Log forwarding in Gravity

Hello team,

I am new to gravity, and would like to understand how logging and log forwarding works.

I can see you can configure the gravity cluster to forward logs to a remote logging server as per:

https://gravitational.com/gravity/docs/config/#log-forwarders

Can someone help me understand:

  1. I can see there is a log-forwarder pod deployed on each node (controllers and workers).
  2. Are the logs on my pods, on a particular node, aggregated and sent to the log-forwarder pod?
  3. Is the log-forwarder pod then forwarding these logs somewhere else or it stays there?
  4. Assuming the logs stay on the node’s local log-forwarder pods, does that mean when I log onto Ops Center and view the logs, it is pulling this information from the log-forwarder pods on all the other nodes?
  5. If not, is it pulling logs from all the pods/containers directly? I don’t see much point of the log-forwarder pod if this is true, so I’m assuming this doesn’t happen.
  6. As for forwarding logs to a remote server, is the Ops Center aggregating the logs and sending them off? Or all the log-forwarder pods are sending this off to the remote server? This is important because the firewall rules will need to either allow 1 IP or multiple IP addresses for all the nodes.

I hope my question makes sense.

Thanks!

Hello @flarierza!

We’re using Logrange for our logging facilities. Logs from all containers are collected by the “collector” pods runnings on all nodes as a part of a daemon set and forwarded to the “aggregator” so by default the logs never leave the cluster and accumulate on the node the aggregator is running on. When you’re viewing the logs in the dashboard, it retrieves them via API from another service which retrieves them from the logrange aggregator.

For the forwarding, it is done by the “forwarder” pod which is currently a deployment with 1 replica. It is configured to be scheduled on master nodes so I would whitelist all your masters in the one the forwarder is running on crashes and the pod gets rescheduled.

Hope this helps!

Thanks,
Roman

1 Like

Hello @r0mant !

Thanks for your reply! That definitely helps and explains the overall solution of how logging works. However, I do want to clarify some details:

  • Double checking the forwarder and collector names are correct, and not the other way around? I’m checking on my configuration and it has a forwarder pod on every node, but the collector pod is on the master only. So it sounds like what you have explained, except the names are flipped. Additionally, after I configure the remote logging server with gravity resource create <log-forwarder.yaml> I can see the configuration appear in my collector pod. So for some reason the names are flipped in my configuration. But that’s not important.

  • Using your terminology, the collector pod will collect local pod logs, and forward it to the logrange aggregator. Can you elaborate on what is the aggregator? Is it a service running in the planet container on the master node? So if I had 2 worker nodes and 1 master node, the 2 collector pods on worker1 and worker2 would forward logs to the logrange aggregator service on the master node?

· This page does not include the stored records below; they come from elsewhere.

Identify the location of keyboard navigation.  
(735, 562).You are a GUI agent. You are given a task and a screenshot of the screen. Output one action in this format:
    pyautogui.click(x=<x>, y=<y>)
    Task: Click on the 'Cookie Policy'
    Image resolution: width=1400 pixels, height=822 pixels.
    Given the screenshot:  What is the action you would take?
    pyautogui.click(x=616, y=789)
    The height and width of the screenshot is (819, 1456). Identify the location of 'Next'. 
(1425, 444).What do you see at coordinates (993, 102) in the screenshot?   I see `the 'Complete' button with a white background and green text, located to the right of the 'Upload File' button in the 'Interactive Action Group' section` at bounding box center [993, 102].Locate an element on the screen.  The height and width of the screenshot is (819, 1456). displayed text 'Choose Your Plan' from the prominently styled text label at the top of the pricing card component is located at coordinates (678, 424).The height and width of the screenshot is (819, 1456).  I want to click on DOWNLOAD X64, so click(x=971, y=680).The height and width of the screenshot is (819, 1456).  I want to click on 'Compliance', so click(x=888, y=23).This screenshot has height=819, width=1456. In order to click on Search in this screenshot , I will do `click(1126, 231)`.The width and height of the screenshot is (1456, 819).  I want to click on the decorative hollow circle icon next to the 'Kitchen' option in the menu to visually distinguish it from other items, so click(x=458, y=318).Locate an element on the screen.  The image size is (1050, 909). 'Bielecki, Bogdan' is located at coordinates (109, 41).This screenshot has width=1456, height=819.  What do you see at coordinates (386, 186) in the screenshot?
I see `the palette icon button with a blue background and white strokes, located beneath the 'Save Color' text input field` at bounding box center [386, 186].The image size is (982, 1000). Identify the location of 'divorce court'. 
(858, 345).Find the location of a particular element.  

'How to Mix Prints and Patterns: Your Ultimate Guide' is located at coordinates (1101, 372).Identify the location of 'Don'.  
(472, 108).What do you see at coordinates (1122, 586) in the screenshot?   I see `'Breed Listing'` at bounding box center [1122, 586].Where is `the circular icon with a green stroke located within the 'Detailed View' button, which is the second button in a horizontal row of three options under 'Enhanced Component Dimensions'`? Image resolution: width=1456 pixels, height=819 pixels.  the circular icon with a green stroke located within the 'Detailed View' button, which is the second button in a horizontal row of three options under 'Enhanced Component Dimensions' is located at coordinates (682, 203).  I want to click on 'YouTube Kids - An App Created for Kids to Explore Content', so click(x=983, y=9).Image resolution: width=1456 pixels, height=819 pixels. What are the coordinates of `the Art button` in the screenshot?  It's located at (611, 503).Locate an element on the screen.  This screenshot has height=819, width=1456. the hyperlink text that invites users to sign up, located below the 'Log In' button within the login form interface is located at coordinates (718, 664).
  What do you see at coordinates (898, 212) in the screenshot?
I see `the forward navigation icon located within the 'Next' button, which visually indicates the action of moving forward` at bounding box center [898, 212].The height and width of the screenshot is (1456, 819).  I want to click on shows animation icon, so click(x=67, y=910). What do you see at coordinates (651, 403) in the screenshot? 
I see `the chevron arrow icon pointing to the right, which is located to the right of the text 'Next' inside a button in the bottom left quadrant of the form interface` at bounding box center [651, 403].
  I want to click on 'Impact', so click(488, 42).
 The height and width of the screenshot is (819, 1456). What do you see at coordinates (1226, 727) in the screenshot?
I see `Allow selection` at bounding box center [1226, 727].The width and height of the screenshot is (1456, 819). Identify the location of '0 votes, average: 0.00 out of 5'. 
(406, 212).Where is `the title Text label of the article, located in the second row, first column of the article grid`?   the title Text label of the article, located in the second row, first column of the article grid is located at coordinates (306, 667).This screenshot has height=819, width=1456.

  • For the forwarding to a remote logging server, you say the forwarder pod running on the master sends it. But where does the forwarder pod get the logs? Does the forwarder pod pull the logs from the logrange aggregator service and then send it to the remote logging server?

Thanks for your help!

We’ve actually migrated to Logrange-based logging stack only recently (starting from 6.0 IIRC), before that we were using rsyslog-based logging app, so that might be the reason for the confusion. Which gravity version are you currently on?

Hey,

Gravity version is 5.5.12.
So I guess it’s on the old system.

I see 1 log-collector pod on the master only and 1 log-forwarder pod on each node.

Hi @flarierza! Sorry this keeps slipping through the cracks.

Yeah, logrange support was added in 6.x so the version you’re using still has the rsyslog-based collector/forwarder we used before. In this case, you’re correct that the terminology is sort of reversed: the “collector” is the one receiving logs from “forwarders” running on all nodes.

Let me know if you have other questions.

Thanks,
Roman